If that is your concern, then may I introduce you to diff -b:

--- /tmp/xmp1.c    2018-12-20 18:19:43.130294034 -0800
+++ /tmp/xmp2.c    2018-12-20 18:19:07.802525925 -0800
@@ -2,6 +2,7 @@
 {
     volatile uint16_t           RPMsgRemoteReadyEventData = 0;
     volatile unsigned long      remote_addr = 0;
+    struct rpmsg_lite_endpoint * volatile   shared_ptr = NULL;
     struct rpmsg_lite_endpoint  *my_ept;
     rpmsg_queue_handle          my_queue;
     struct rpmsg_lite_instance  *my_rpmsg;

So, yeah. Put 'em in columns.

When declaring types, the pointer decorator goes next to the variable name, and not next to the type.

Rationale

This is an artifact – and requirement – of C syntax. Consider the following code, which I see far too often:

    struct rpmsg_lite_endpoint *    my_ept;
    uint16_t *                      skip_len;
    int                             count;
    /*  ...  */

Looking at this, it would be easy to get the idea that every name appearing after, say, uint16_t * is a pointer to a uint16_t, but that is not in fact how the line is parsed. If we hoped to add a new pointer variable named prefix_len like so:

    struct rpmsg_lite_endpoint *    my_ept;
    uint16_t *                      skip_len, prefix_len;
    int                             count;
    /*  ...  */

Then we've just made a mistake. skip_len is a pointer to a uint16_t, whereas prefix_len is an instance of a uint16_t because prefix_len lacks the pointer decorator. Yes, the compiler would catch it when you tried to misuse it, but that's not the point. The point is to not confuse or mislead the reader. Hence keeping the pointer decorator next to the name, which is what C demands, anyway:

    struct rpmsg_lite_endpoint      *my_ept;
    uint16_t                        *skip_len, prefix_len;
    int                             count;
    /*  ...  */

Not crystal clear, but far more clear than the mystifyingly popular alternative.

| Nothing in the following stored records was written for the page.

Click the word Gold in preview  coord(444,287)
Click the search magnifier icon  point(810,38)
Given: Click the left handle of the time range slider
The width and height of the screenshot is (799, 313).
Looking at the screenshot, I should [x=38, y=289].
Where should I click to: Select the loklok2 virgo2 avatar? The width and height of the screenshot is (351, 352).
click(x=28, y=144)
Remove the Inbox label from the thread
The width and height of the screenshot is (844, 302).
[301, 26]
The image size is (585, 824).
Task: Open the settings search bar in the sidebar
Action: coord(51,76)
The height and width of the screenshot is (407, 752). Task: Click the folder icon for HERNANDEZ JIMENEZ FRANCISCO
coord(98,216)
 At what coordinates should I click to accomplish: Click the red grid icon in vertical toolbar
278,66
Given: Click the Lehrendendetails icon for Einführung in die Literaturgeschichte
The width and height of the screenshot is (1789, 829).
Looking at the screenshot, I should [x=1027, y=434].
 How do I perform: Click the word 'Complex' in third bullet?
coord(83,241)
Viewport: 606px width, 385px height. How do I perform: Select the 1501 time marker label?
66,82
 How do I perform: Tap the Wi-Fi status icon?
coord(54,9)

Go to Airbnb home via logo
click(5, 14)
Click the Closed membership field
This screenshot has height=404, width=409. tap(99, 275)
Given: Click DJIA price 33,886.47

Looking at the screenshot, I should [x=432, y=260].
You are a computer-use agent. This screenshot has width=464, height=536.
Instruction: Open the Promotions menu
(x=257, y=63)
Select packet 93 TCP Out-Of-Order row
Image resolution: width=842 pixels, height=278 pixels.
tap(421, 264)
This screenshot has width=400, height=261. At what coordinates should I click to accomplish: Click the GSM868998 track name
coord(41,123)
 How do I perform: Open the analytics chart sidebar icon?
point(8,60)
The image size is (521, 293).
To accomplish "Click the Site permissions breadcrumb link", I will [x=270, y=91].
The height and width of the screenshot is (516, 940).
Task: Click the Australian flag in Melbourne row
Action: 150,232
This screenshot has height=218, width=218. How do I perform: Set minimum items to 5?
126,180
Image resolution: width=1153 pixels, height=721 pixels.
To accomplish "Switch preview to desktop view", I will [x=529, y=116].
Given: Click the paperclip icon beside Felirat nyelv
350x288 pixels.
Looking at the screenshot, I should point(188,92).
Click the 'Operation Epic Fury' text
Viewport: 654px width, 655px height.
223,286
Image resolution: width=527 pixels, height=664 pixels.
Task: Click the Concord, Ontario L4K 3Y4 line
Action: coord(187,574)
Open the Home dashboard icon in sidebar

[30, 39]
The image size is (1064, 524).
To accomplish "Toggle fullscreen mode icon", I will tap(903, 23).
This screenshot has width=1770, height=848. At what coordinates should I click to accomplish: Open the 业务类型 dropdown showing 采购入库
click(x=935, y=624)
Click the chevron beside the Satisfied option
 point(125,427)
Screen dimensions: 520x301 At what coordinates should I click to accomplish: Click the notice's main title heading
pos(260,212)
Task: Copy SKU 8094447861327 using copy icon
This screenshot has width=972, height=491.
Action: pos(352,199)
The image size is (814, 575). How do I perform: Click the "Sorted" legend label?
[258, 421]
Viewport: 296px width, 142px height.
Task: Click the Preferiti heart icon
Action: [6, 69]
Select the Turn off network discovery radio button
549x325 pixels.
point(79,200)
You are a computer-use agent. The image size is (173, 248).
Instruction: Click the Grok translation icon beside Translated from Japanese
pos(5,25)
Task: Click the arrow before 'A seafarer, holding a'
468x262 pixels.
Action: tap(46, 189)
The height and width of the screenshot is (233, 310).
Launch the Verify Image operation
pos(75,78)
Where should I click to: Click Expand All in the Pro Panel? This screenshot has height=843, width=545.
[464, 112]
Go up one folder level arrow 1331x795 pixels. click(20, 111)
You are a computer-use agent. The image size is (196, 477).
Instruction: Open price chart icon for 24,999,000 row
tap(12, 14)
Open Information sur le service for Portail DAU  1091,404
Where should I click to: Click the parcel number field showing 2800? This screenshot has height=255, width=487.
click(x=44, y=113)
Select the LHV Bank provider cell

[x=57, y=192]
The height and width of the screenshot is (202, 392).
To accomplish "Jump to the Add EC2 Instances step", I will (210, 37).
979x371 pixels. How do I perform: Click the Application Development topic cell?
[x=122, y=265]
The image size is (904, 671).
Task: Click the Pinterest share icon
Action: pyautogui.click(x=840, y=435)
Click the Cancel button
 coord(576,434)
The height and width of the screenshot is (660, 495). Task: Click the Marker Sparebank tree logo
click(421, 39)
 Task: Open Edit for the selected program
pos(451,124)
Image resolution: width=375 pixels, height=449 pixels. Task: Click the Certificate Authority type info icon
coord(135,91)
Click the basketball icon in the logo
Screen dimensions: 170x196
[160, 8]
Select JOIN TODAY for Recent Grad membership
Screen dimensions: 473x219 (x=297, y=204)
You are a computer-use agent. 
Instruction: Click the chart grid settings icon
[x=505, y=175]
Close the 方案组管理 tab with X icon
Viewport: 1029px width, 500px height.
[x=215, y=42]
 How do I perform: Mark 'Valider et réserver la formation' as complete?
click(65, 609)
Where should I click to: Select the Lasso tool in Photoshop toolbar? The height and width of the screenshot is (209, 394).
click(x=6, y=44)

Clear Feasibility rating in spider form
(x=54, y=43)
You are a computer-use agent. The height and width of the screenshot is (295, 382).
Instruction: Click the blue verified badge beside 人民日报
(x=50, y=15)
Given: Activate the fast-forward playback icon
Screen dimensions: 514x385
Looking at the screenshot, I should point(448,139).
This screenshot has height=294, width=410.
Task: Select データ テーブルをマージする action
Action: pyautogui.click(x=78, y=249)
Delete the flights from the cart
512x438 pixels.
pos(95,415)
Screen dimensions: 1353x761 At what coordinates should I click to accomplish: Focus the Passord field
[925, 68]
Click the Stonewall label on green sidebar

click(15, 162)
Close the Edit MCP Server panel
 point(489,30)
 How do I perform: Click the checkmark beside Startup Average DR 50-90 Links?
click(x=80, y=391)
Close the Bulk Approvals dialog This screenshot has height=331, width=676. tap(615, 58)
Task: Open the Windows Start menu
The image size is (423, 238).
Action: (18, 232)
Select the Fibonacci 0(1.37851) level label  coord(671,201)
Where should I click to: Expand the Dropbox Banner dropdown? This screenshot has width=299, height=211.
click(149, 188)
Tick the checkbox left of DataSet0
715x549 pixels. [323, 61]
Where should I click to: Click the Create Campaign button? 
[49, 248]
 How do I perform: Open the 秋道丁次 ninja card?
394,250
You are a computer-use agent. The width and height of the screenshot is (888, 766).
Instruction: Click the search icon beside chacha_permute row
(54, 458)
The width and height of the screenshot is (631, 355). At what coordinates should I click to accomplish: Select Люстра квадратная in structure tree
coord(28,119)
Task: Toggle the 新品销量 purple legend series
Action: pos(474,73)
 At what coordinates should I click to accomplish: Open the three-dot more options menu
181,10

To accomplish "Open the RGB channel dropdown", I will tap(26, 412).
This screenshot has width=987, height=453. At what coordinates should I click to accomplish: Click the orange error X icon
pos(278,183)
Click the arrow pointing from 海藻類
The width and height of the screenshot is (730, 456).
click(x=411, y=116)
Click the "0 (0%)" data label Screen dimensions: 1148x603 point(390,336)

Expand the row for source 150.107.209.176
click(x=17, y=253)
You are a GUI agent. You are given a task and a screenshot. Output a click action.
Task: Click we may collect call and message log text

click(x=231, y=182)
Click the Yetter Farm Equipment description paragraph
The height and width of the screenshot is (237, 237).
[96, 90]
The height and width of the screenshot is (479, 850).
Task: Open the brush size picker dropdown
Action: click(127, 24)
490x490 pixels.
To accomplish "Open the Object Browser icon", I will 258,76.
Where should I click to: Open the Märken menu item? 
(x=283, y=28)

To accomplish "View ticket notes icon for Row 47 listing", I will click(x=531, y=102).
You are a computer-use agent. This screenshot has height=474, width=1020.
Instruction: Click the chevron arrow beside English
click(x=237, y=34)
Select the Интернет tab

(Note: To mitigate this issue, some C coding guides mandate that each variable gets its own declaration on a separate line. Google's C coding guide is a bit more flexible, allowing multiple scalar declarations on one line, but requiring pointers to each have their own line. Google's guideline is probably the most reasonable balance.)

Declaration Order – Variables and Structure Fields

Declare variables and structure fields in order from largest to smallest object.

Rationale

This is especially important for structure fields, as C lays out fields in memory in the order specified. Most modern platforms have data alignment requirements. For example, a 16-bit value must be located on a 16-bit boundary in memory, and if you try to read one from an odd address Bad Things will happen, ranging from dreadful performance to a illegal address exception.

To ensure this doesn't happen, the compiler will insert pad bytes where necessary to ensure the object meets platform alignment requirements. A potential side-effect of this is, if you lay out structure fields poorly, you can end up with a lot of space wasted on pad bytes.

struct bad {
    int8_t      srctype;
    void        *src;
    int8_t      desttype;
    void        *dest;
};

struct good {
    void        *src;
    void        *dest;
    int8_t      srctype;
    int8_t      desttype;
};

printf ("bad = %d; good = %d\n", sizeof (struct bad), sizeof (struct good));

The sizes that will be printed out are platform-specific, depending on your machine's alignment requirements and pointer size. However, struct bad will always be larger than struct good because of the padding needed to ensure the src and dest pointers are properly aligned. Assuming a 32-bit machine requiring 32-bit alignment, the structures would be laid out in memory as follows:

        Bad:
        +---------+---------+---------+---------+
0000:   | srctype |  <pad>  |  <pad>  |  <pad>  |
        +---------+---------+---------+---------+
0004:   |                  src                  |
        +---------+---------+---------+---------+
0008:   |desttype |  <pad>  |  <pad>  |  <pad>  |
        +---------+---------+---------+---------+
000C:   |                  dest                 |
        +---------------------------------------+
0010:

        Good:
        +---------+---------+---------+---------+
0000:   |                  src                  |
        +---------------------------------------+
0004:   |                  dest                 |
        +---------+---------+---------+---------+
0008:   | srctype |desttype |  <pad>  |  <pad>  |
        +---------+---------+---------+---------+
000C:

On this machine, struct bad requires 16 bytes of storage, with six bytes wasted on padding, whereas struct good needs only 12 bytes with only two pad bytes at the end. (Yes, you could use GCC's __attribute__(packed) attribute to eliminate the padding, but src definitely and dest probably would be misaligned, causing an exception.)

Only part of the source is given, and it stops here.